BMJ 2011; 343 doi: https://doi.org/10.1136/bmj.d6500 (Published 03 November 2011) Cite this as: BMJ 2011;343:d6500

Re: Comparison of range of commercial or primary care led weight reduction programmes with minimal intervention control for weight loss in obesity: Lighten Up randomised controlled trial

Jolly et al’s results suggest that Weight Watchers is successful at achieving weight reduction immediately after programme completion and on follow-up at one year1. We have just concluded an evaluation study of a NHS-funded Weight Watchers service which gave similar results at 23 months.

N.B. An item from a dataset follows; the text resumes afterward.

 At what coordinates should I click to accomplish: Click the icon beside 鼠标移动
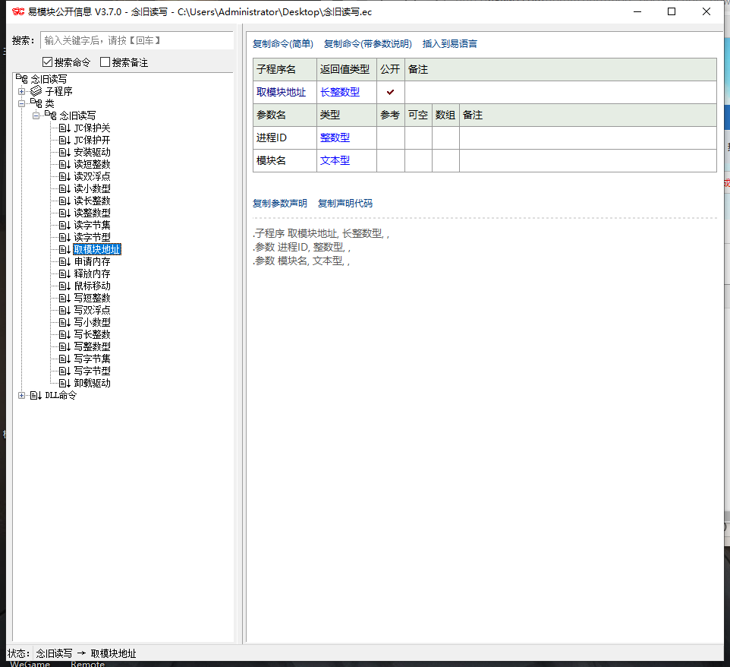tap(65, 286)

108 participants from our original pilot group, who accessed Weight Watchers in June 2009, were recently invited to return postal questionnaires requesting their current weight (43.5% return rate). This was followed-up with telephone calls and finally requests from GP records regarding non-responders (weights were accepted only if recorded within 6 months of enquiry). We successfully followed-up 81 (75%) of the cohort to an average of 693 days [s.d. 61], and excluded those lost to follow-up from further analysis. Mean weight at baseline (101.7kg [s.d. 19.4]) and at 12-week course completion (97.4kg [s.d. 19.0]) were significantly different (p<0.001) – a change of -4.3kg which almost matches Jolly et al’s finding1. Mean follow-up weight (97.5kg [s.d. 19.4]) was similar to course-end weight, and was likewise significantly different to baseline (p<0.001). These relationships were mirrored by BMI comparisons, with a significant difference between baseline BMI (38.2 [s.d. 6.4]) and both the course-completion BMI (36.6 [s.d. 6.7], p<0.001) and follow-up BMI (36.6 [s.d. 6.5], p<0.001).

Despite the obvious limitations of this small mixed-source dataset based largely on self-reported weight, these results resonate with Jolly et al’s findings and furthermore suggest that weight reduction achieved on completion of Weight Watchers is maintained to almost two years. The clinical benefit of relatively small changes in weight in people with a high BMI, and the longer-term outcomes of alternative weight loss programmes both need careful consideration before contemplating broader inclusion of Weight Watchers or other weight loss services in public health strategies against obesity.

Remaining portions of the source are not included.